Assigned task — An exact copy of every entry is required, without the pictures.

Record extracts —

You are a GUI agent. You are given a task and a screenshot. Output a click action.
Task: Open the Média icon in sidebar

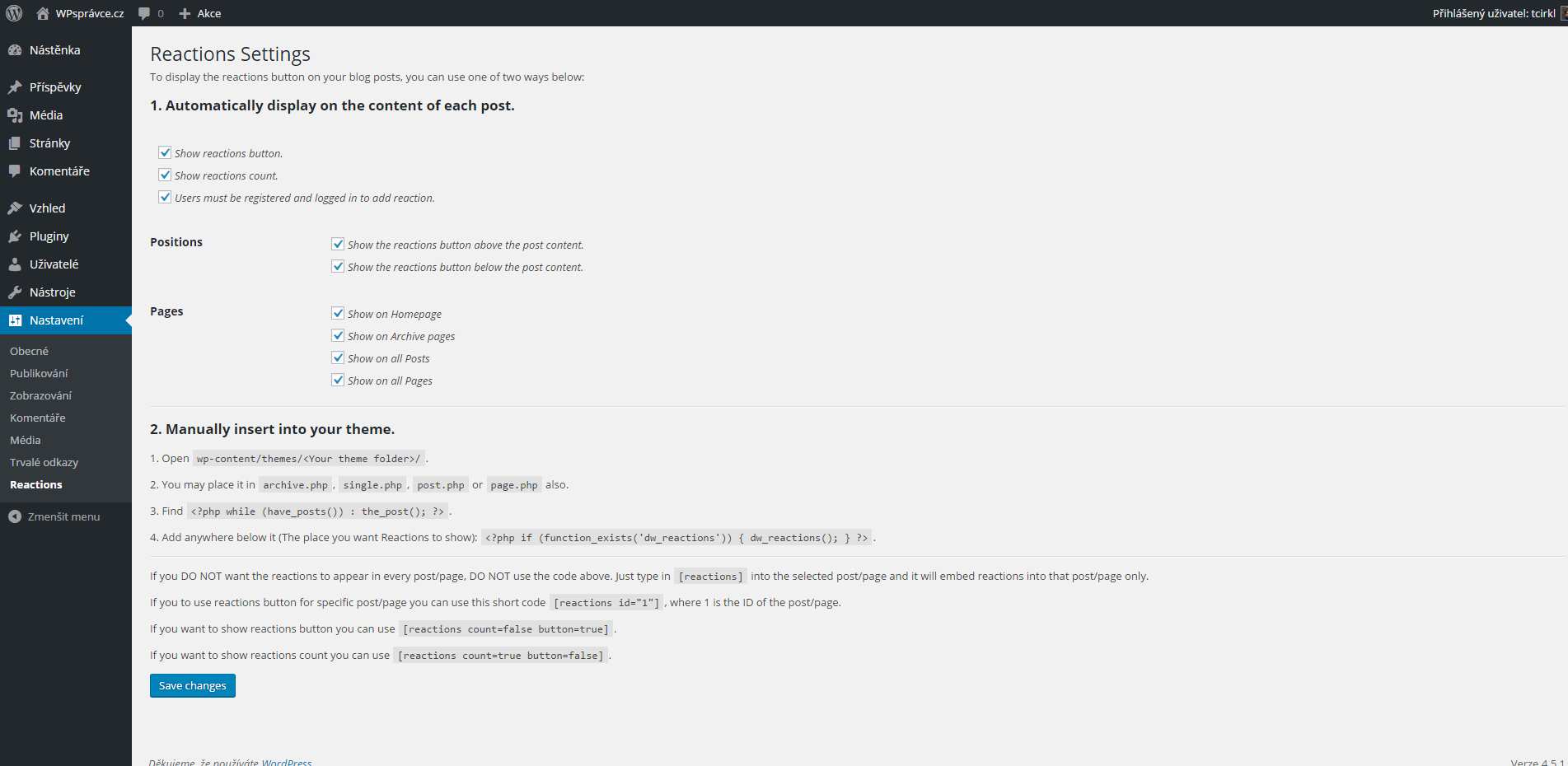[15, 115]
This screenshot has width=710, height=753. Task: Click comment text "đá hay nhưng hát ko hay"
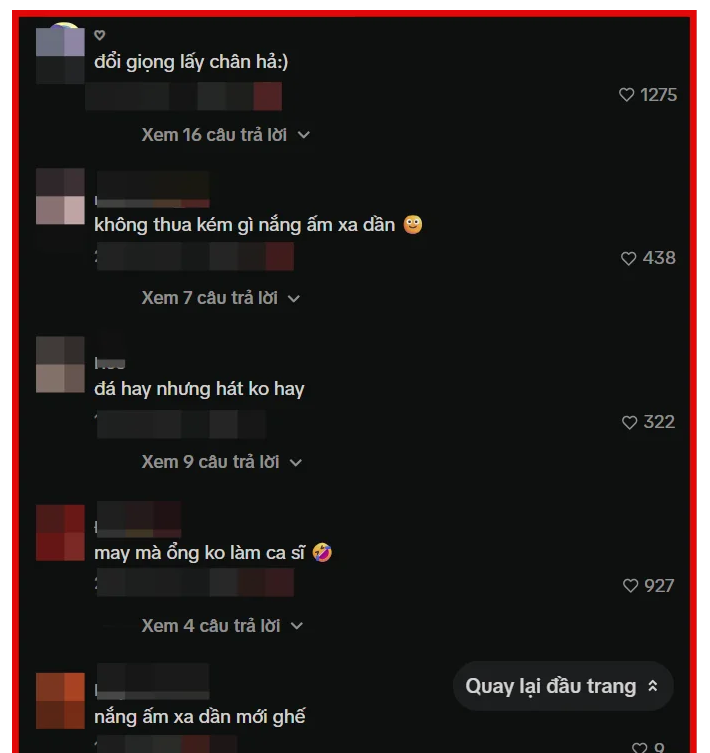pyautogui.click(x=199, y=389)

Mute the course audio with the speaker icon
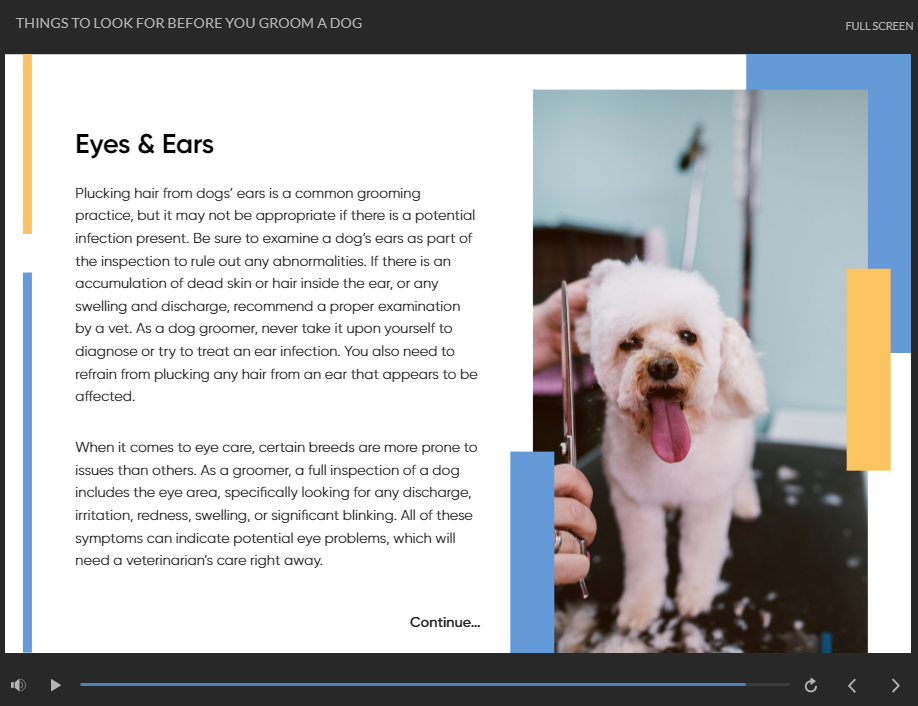[x=18, y=685]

Your solution —
You are a GUI agent. You are given a task and a screenshot. Output a click action.
Task: Open the Média icon in sidebar

[15, 115]
This screenshot has width=710, height=753. Task: Click comment text "đá hay nhưng hát ko hay"
pyautogui.click(x=199, y=389)

Mute the course audio with the speaker icon
[x=18, y=685]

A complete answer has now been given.